• _What you need to do_: Each line from the one that contains "Switch to the 日线 daily chart tab" through the end of the entries should be repeated exactly, with nothing added.

• _Data provided_:
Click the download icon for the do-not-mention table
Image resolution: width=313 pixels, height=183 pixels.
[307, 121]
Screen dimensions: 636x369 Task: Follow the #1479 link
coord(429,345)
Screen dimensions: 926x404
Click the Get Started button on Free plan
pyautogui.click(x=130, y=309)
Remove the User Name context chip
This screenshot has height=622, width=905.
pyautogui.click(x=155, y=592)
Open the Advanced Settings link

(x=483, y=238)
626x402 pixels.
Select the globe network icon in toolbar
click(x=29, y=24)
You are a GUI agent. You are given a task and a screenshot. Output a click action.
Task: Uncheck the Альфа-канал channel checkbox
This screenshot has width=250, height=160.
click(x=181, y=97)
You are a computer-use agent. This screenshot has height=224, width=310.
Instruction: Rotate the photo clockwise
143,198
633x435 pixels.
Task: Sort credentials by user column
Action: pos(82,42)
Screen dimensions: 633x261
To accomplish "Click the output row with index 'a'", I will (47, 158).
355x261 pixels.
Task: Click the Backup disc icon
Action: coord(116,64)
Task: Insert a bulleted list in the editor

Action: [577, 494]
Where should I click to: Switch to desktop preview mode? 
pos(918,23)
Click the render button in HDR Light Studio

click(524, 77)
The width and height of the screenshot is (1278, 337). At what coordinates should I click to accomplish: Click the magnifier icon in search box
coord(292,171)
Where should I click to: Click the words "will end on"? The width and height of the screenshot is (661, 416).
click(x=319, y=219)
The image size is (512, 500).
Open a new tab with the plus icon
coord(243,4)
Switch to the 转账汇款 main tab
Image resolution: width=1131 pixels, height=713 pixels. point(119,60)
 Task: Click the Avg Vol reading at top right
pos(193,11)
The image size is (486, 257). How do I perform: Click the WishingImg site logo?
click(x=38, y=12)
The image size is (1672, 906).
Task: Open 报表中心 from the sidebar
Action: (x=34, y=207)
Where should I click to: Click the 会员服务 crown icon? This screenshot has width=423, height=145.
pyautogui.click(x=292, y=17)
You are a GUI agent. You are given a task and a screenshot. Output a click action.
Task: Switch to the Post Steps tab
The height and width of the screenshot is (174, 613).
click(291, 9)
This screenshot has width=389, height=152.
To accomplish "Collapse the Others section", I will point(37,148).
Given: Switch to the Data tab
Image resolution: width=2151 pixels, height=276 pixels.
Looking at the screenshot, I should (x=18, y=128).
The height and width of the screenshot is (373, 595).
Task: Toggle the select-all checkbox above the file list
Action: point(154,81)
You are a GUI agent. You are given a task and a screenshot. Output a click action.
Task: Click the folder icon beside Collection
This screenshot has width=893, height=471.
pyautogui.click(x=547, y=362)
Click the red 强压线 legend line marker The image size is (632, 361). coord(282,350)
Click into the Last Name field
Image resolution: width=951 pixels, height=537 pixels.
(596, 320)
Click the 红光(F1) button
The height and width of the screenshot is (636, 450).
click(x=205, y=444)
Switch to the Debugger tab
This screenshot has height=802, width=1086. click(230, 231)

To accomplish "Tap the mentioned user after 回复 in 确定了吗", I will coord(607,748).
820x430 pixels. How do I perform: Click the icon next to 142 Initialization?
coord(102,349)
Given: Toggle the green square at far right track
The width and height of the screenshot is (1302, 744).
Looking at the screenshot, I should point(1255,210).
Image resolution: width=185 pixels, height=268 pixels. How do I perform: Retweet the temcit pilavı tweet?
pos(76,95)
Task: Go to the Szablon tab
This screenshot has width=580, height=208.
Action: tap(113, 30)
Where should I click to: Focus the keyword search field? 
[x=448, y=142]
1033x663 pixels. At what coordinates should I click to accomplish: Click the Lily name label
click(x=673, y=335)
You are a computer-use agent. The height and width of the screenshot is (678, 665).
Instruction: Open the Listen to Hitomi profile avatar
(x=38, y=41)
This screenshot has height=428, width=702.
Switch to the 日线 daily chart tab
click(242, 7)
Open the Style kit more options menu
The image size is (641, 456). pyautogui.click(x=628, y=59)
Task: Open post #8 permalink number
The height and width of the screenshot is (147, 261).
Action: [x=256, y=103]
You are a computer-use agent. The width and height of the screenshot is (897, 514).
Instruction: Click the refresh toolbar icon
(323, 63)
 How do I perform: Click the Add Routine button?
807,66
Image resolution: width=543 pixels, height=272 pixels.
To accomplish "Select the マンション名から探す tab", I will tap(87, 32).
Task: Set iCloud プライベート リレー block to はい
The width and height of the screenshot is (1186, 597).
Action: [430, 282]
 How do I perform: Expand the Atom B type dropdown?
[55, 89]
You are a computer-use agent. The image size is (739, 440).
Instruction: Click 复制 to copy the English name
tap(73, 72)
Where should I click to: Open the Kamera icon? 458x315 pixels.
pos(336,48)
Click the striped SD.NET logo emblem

• _Response area_:
Switch to the 日线 daily chart tab
click(242, 7)
Open the Style kit more options menu
The image size is (641, 456). pyautogui.click(x=628, y=59)
Task: Open post #8 permalink number
The height and width of the screenshot is (147, 261).
Action: [x=256, y=103]
You are a computer-use agent. The width and height of the screenshot is (897, 514).
Instruction: Click the refresh toolbar icon
(323, 63)
 How do I perform: Click the Add Routine button?
807,66
Image resolution: width=543 pixels, height=272 pixels.
To accomplish "Select the マンション名から探す tab", I will tap(87, 32).
Task: Set iCloud プライベート リレー block to はい
The width and height of the screenshot is (1186, 597).
Action: [430, 282]
 How do I perform: Expand the Atom B type dropdown?
[55, 89]
You are a computer-use agent. The image size is (739, 440).
Instruction: Click 复制 to copy the English name
tap(73, 72)
Where should I click to: Open the Kamera icon? 458x315 pixels.
pos(336,48)
Click the striped SD.NET logo emblem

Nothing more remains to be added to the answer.